Fluke IDs
The under (ventral) side of the humpbacks’ tails (flukes) have distinct black and white pigmentation patterns which are as unique as a human fingerprint. These ‘fluke IDs’ can be used to identify individual humpbacks.
When I started observing the humpbacks in 2006, the total number of humpbacks identified in Bermuda waters by visiting scientists over the previous 40 years numbered 140 individuals. I obtain double that number of IDs in a single season. Over the past 18 years we have identified almost 2,500 individual whales, which is one of the biggest catalogues held anywhere but is unique for being the only ID catalogue obtained in the middle of the ocean in the middle of the humpbacks’ pelagic migration between breeding and feeding grounds.
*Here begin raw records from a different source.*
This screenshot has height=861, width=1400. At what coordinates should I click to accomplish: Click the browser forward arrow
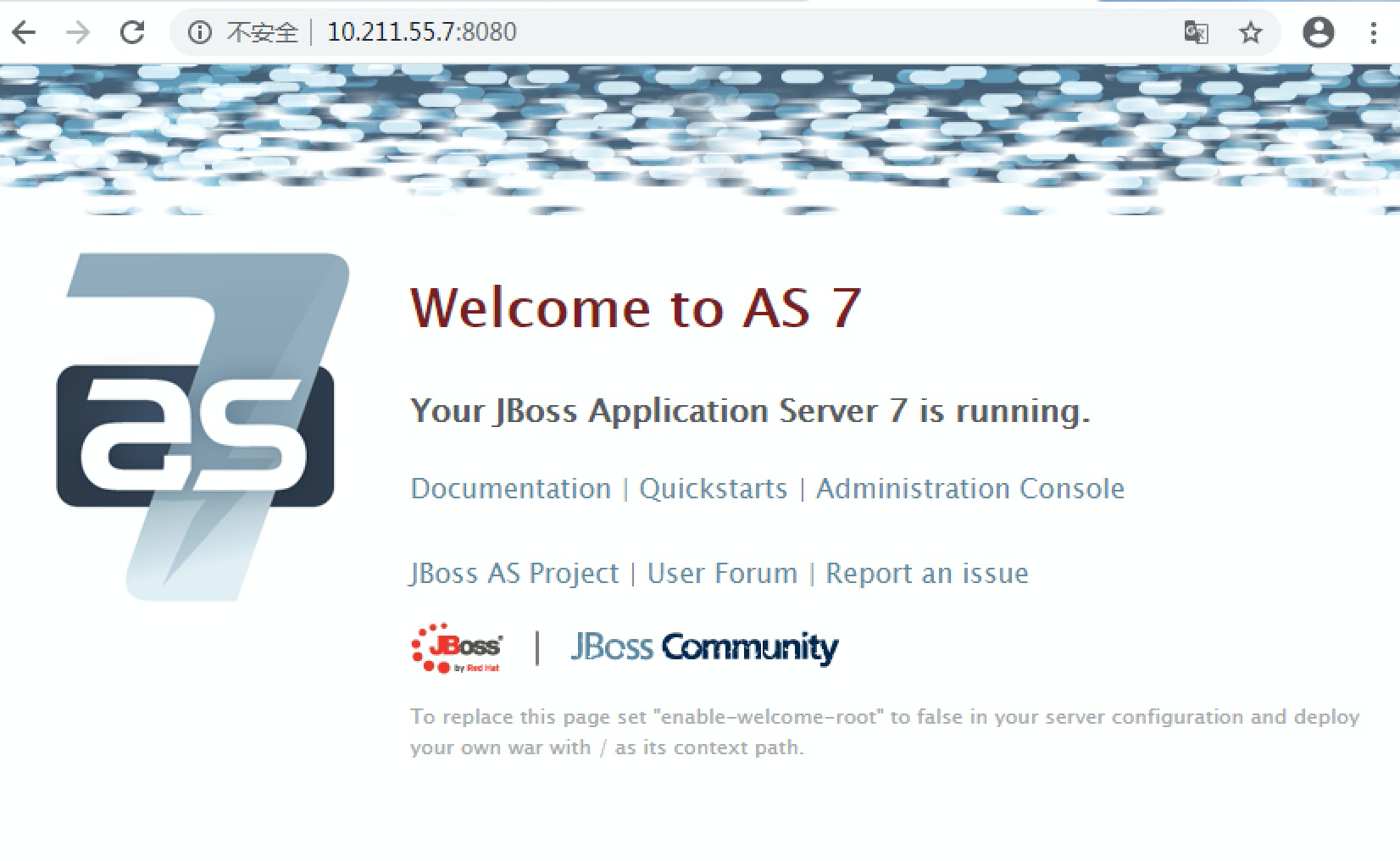78,33
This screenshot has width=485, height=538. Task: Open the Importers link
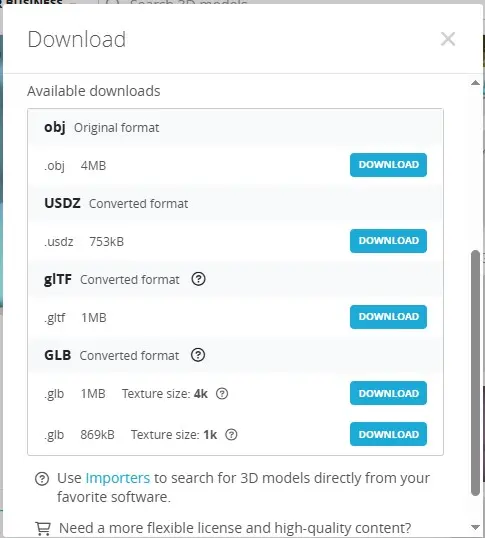(117, 478)
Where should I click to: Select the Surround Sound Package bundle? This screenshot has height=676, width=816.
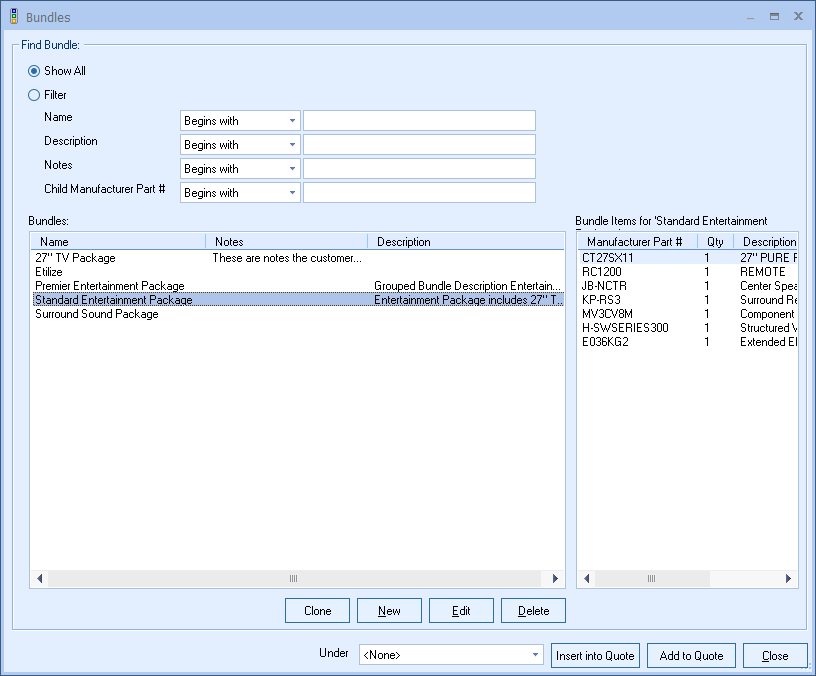pyautogui.click(x=97, y=314)
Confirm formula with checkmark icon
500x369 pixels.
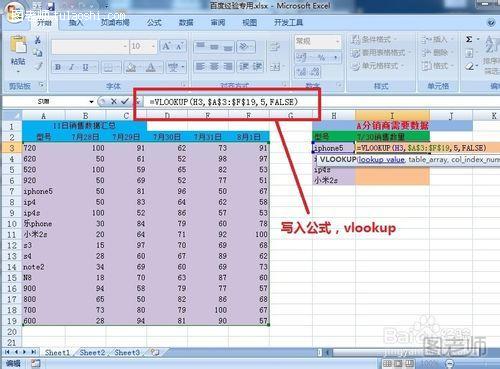pyautogui.click(x=125, y=101)
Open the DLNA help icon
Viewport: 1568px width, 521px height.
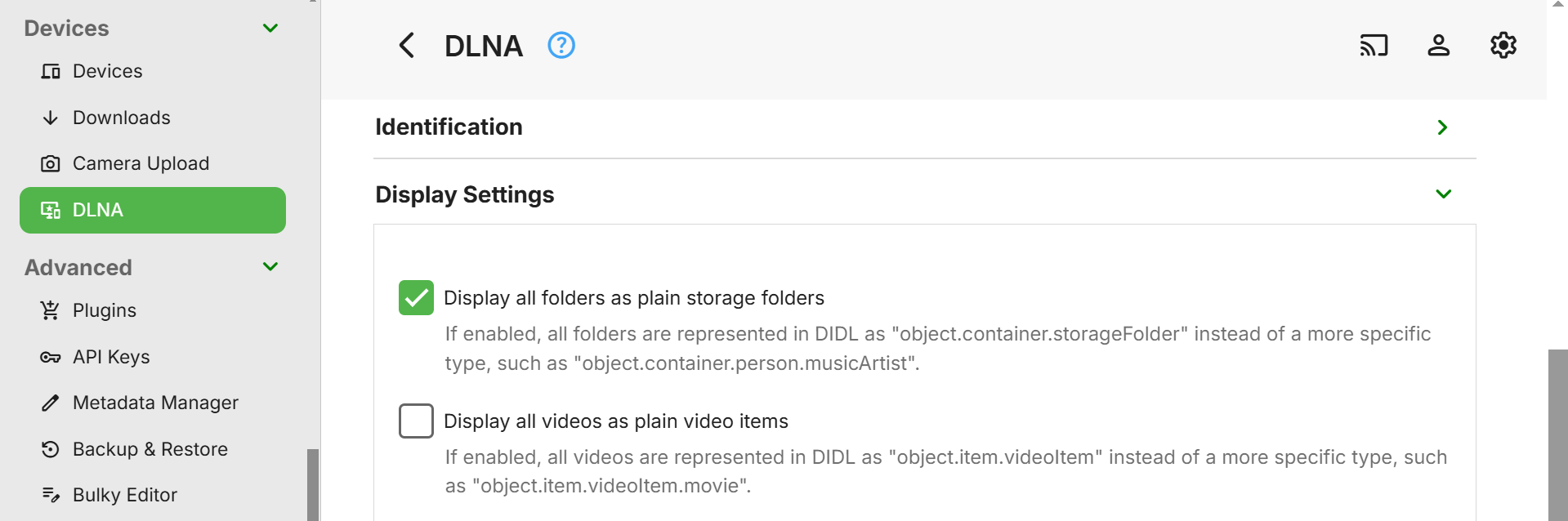pyautogui.click(x=561, y=46)
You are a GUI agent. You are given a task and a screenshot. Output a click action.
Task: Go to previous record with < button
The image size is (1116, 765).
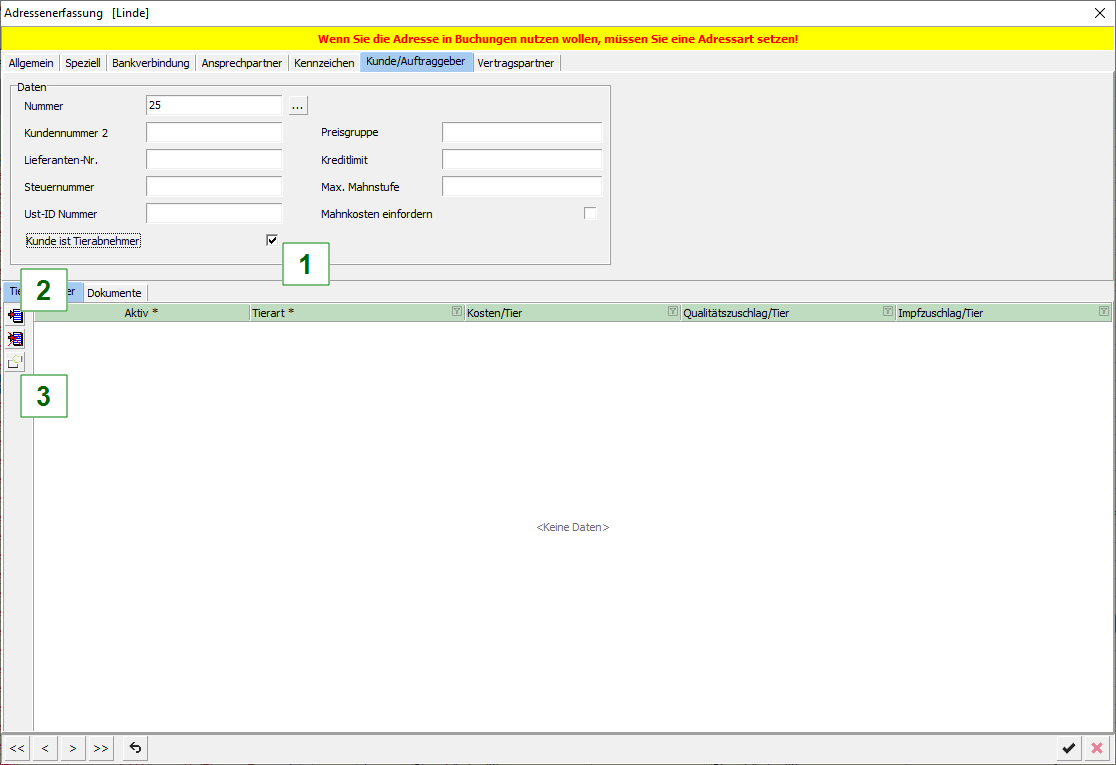click(45, 747)
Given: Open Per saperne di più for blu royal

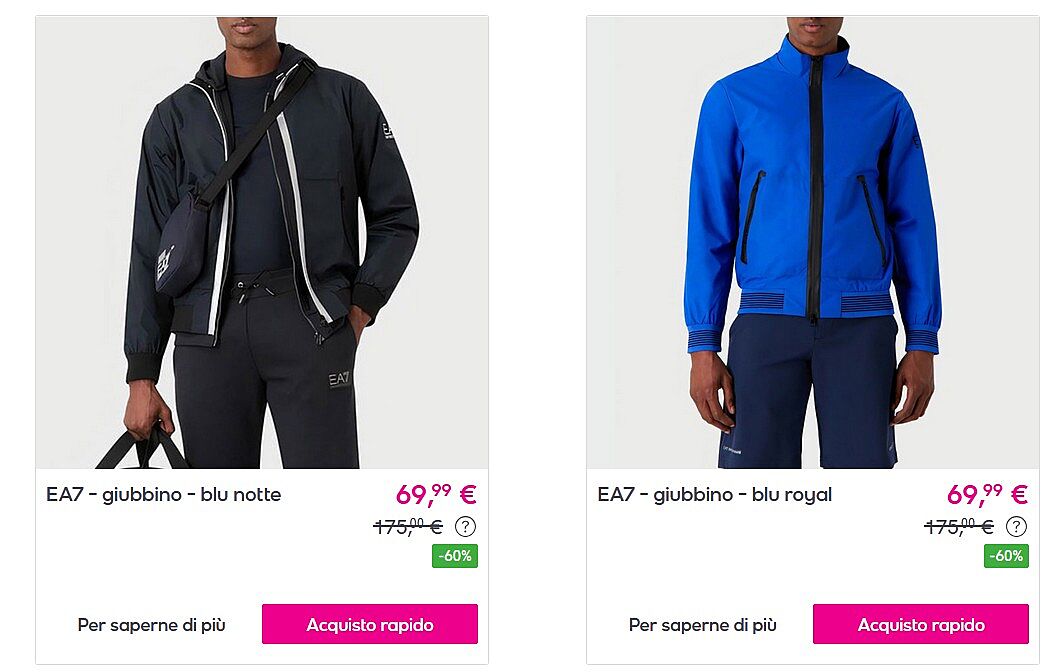Looking at the screenshot, I should (x=702, y=625).
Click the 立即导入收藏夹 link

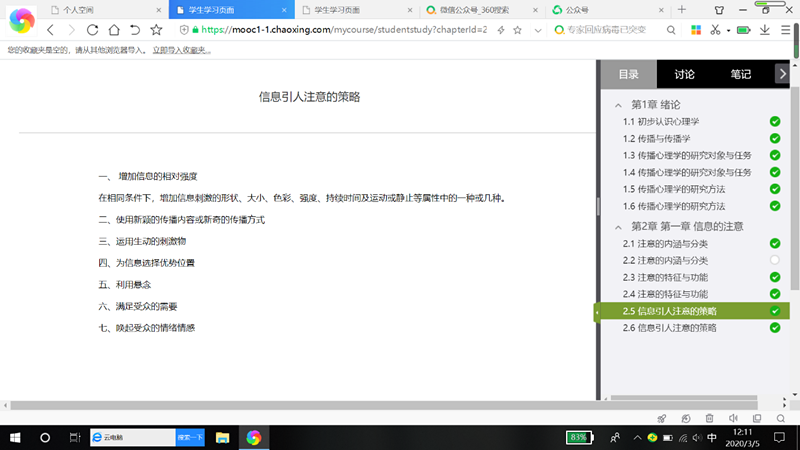pos(181,49)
A large proportion of those 2,377 whales are ID’ed in multiple years. including ‘Candle’ photographed here in 11 of the last 18 years.
For example, our #0002 above, aka Candle, was first ID’ed in Labrador in 1976 and here in Bermuda in:
2007 04 23
2010 04 13
2011 04 17
2012 01 23 on the way south and the same year on the return north 2012 04 28
2013 04 21
2014 05 08
2017 04 21
2018 04 15
2020 04 11
2023 04 21
2024 04 17
Some screenshots of the pages and pages of meticulously curated fluke IDs obtained over the years, the culmination of over 5,000 hours I have spent on the open ocean in a small 21-foot boat looking for humpback whales. The fluke IDs are entered into Excel spreadsheets to enable us to more easily see patterns in the behaviors of the whales. For example, do they maintain fidelity to a fixed timetable? If they do, are the same whales meeting up? Why? Are the late arriving whales from the Eastern Caribbean going to the Eastern Atlantic?
Our boat, named Magical Whale, seems to attract the humpbacks.